I also appreciated, however, that the show didn’t suggest that Finn had made Kurt’s problems go away with his change of heart. I can’t imagine anyone thinks Kurt is permanently lost to the Dalton Academy, but his leaving put an interesting twist on the glee club’s response to Karofsky: on the one hand, Finn and the rest of the club recognized that they had to stick by one of their own when the larger community wouldn’t, but Kurt’s leaving recognized that, while that’s a nice gesture, it’s not necessarily enough if you’re the one being threatened.

As for Sue’s storyline, yes, it was ridiculous, and yet I was surprised how affecting it was for all that. Sue’s self-wedding was absurd, but in a way that I could just about see: I had to wonder if on some level she didn’t know it was ridiculous, and if she hadn’t engineered the whole thing to provoke the confrontation with her mother. (Actually, the self-wedding didn’t throw me as much as the idea of Carol Burnett as Nazi hunter, which took a plot about abandonment issues and made it weirdly comical and hard to take as seriously.)

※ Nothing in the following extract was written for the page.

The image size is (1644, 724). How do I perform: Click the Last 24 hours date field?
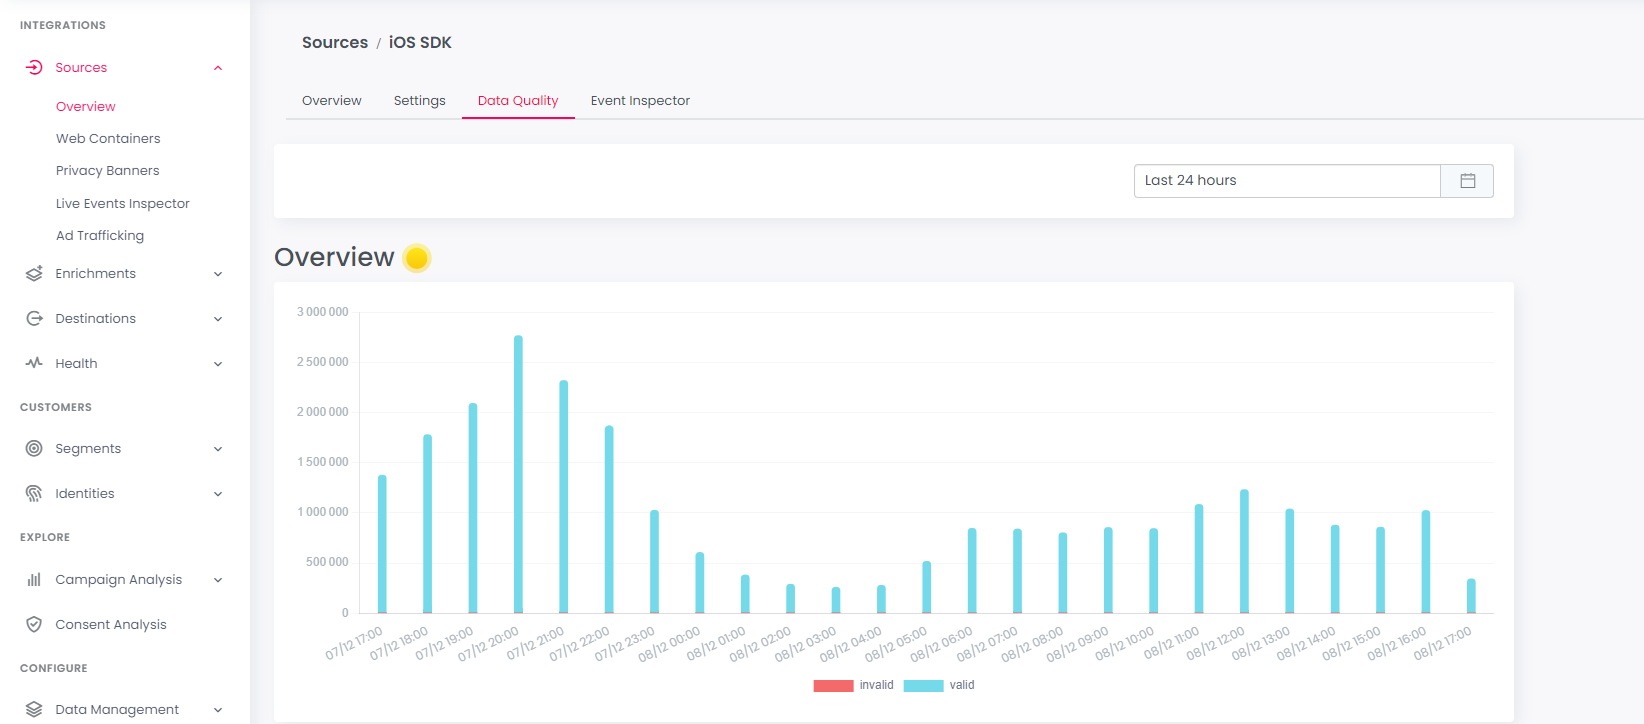point(1286,181)
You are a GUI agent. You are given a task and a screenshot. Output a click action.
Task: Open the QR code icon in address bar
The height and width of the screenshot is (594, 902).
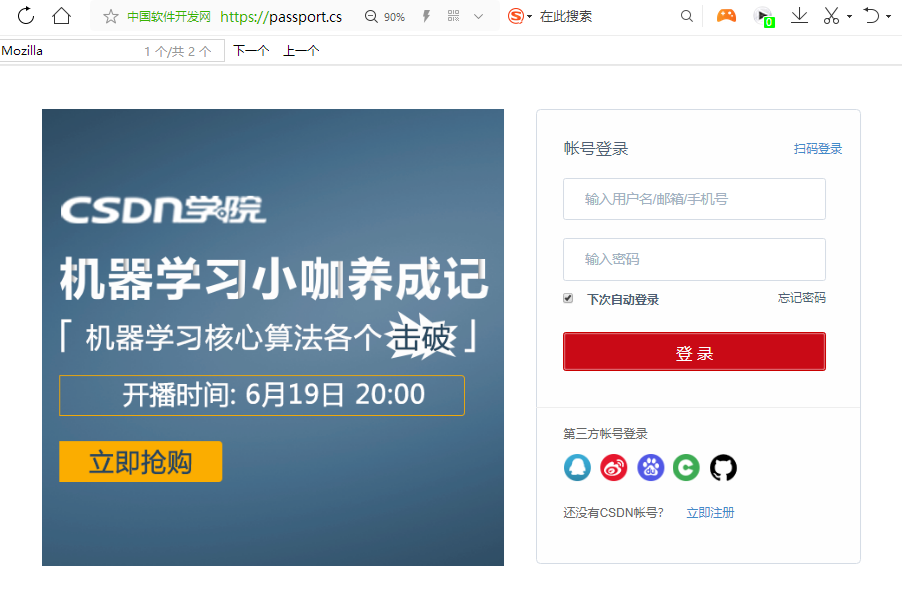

Silly though the subplot was, I thought Jane Lynch and Burnett really sold it, and their “Wonderful Town” duet managed to delineate their emotions and history like a—well, like a real musical would. Moreover, their history managed to tie in organically with her support of Kurt in his bullying, which might have seemed jarring if not for the fact that Glee has established that, howver megalomaniac she is, Sue is serious about her job as an educator. (I was especially impressed that Sue had some strong, and believable, emotional moments in an episode written by Ryan Murphy, who conceived her character but often tends to draw her especially broadly.)

I’m still waiting for a knockout episode from this season of Glee, but I’m pretty happy with what we got last night. On to sectionals!